Motion Resistance Artificial Subtraction Angiography with Deep Learning

Catheter Digital Subtraction Angiography (DSA) is an imaging technique that was developed in the 1980s to allow physicians to visualize blood vessels. Today, this technology is utilized for minimally-invasive interventions that treat numerous devastating pathologies, including stroke and myocardial infarction, diseases that disproportionally impact underserved minority patient populations. DSA is performed by inserting a catheter into an artery, injecting iodinated contrast, and recording a series of X-Ray images as the contrast traverses the patient’s blood vessels. However, superimposed X-Ray densities from bones and soft tissues obscure the imaging details of the blood vessels.
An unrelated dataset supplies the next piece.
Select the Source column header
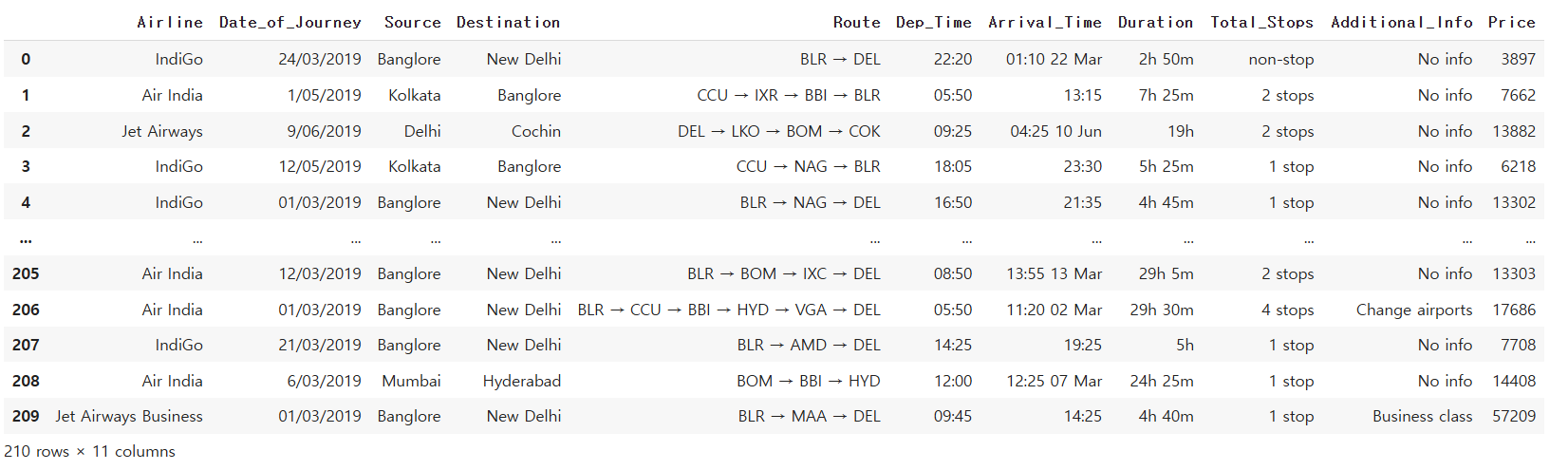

In ideal conditions, DSA will provide an image of the vessels alone, unobscured by superimposed bone and soft tissue. Indeed, during angiography of cooperative awake patients, who are instructed to hold their breath to reduce motion, DSA can produce excellent images. However, DSA images are markedly degraded by all voluntary, respiratory, or cardiac motion that occurs during the exam. In situations where patients are unable to remain still, which may be due to difficulty breathing or the distress of an acute stroke, the poor quality of motion-degraded DSA imaging increases the risk of complex procedures such as stroke clot removal and cardiac stenting. We have developed a deep learning algorithm that can perform the task of DSA even in the setting of substantial motion. We utilize a 3D U-Net neural network architecture, which is optimized to use the spatial and temporal information in the images to identify the blood vessels and separate them from the other X-ray densities such as bone and soft tissue. In this grant application, we will this innovative algorithm to the bedside. The algorithm will be implemented on the Picture Archiving and Communications System (PACS), where physicians can evaluate the results of our technology side-by-side with DSA on real patient data. As the second major goal of this proposed work, we will optimize the algorithm to perform low-latency, real-time inference, which will be needed for implementation in live procedures. At the end of the funding period, we will deliver a validated clinical implementation of our Deep Learning Angiography algorithm, as well as an optimized version of our algorithm for real-time use during X-ray guided interventions, which will be integrated into angiography machines in future work.